Nem sempre fui psicoterapeuta. Como outros neuropatologistas, fui formado na prática dos diagnósticos locais e do eletrodiagnóstico, e a mim mesmo ainda impressiona singularmente que as histórias clínicas que escrevo possam ser lidas como novelas e, por assim dizer, careçam do cunho austero da cientificidade.

SIGMUND FREUD

Em meados de outubro de 2019, tive o prazer de comparecer ao lançamento do livro Debates clínicos no Instituto Sedes Sapientiae, em São Paulo. Guardo na memória fragmentos de uma noite animada, as pessoas chegando aos poucos do trabalho, e muitas surpresas: amigos de convivência, amigos distantes no tempo, de tribos diferentes, colegas, professores, alunos, grande aglomeração de psicanalistas.
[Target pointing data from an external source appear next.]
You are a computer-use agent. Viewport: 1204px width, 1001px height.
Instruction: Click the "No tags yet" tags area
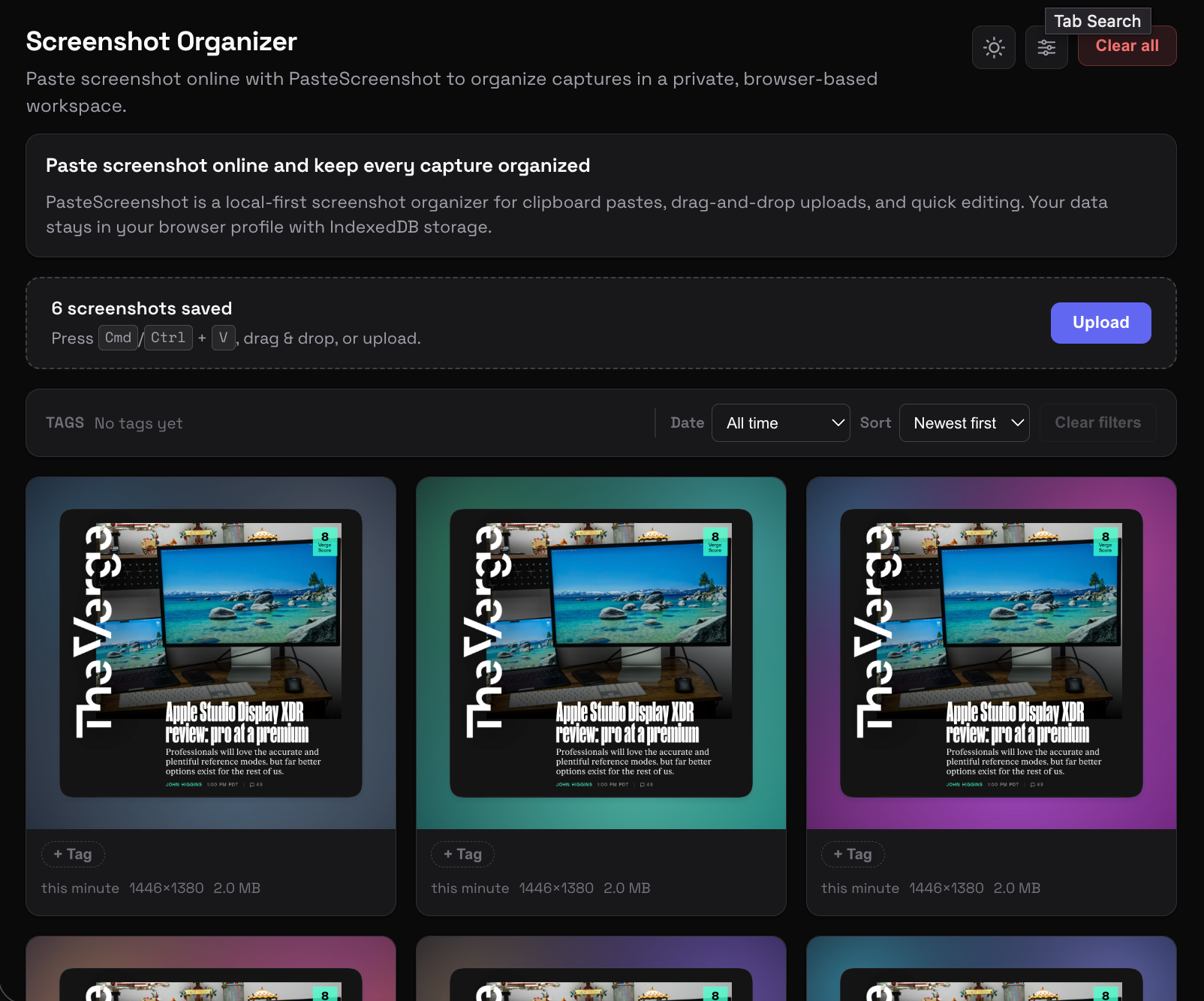[x=138, y=422]
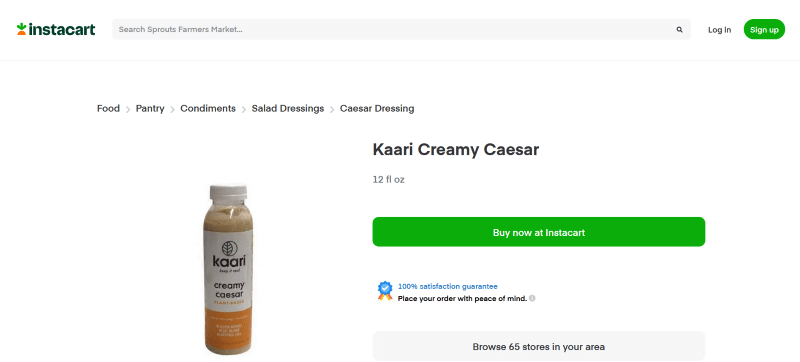The height and width of the screenshot is (362, 800).
Task: Click the chevron before Caesar Dressing
Action: tap(332, 109)
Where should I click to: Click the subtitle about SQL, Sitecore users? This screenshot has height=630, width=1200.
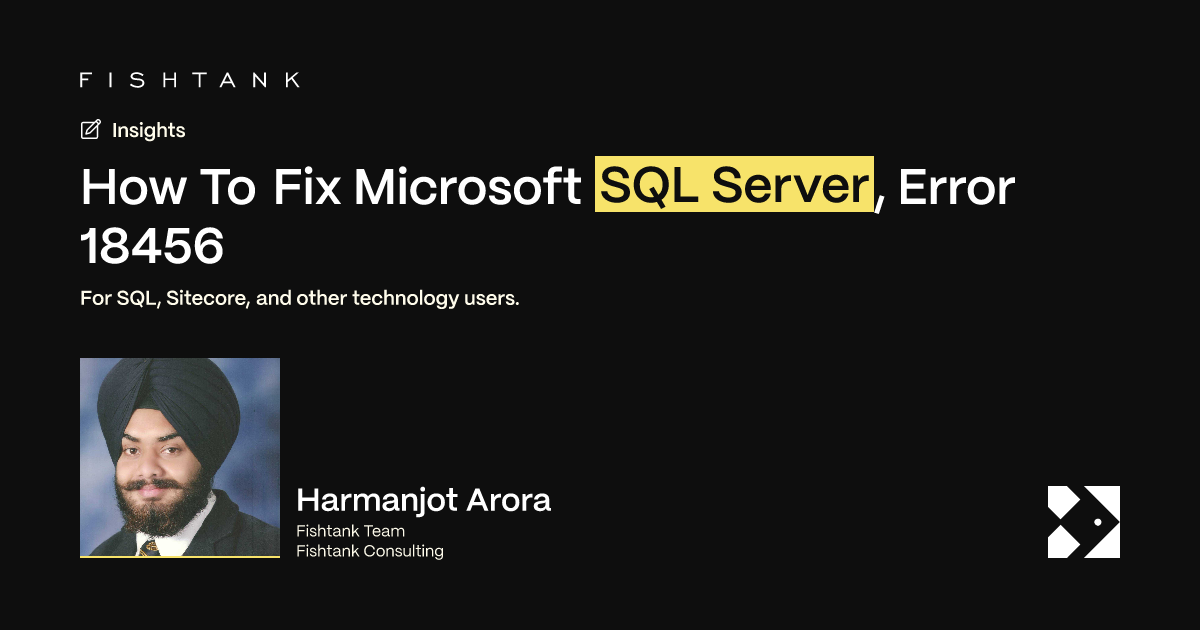[300, 299]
Uma experiência que lembra os congressos, nos quais encontros predominam e salas individuais contêm modalidades distintas do mesmo ofício, tomadas em vértices inúmeros. Um clima festivo, curioso, temperado com o desejo de saber e conhecer.

O conteúdo do livro espelha o momento do lançamento: uma proposta de conversa, troca e escuta; um trabalho sofisticado e de qualidade, que atravessou a elaboração e pôde então ser publicado.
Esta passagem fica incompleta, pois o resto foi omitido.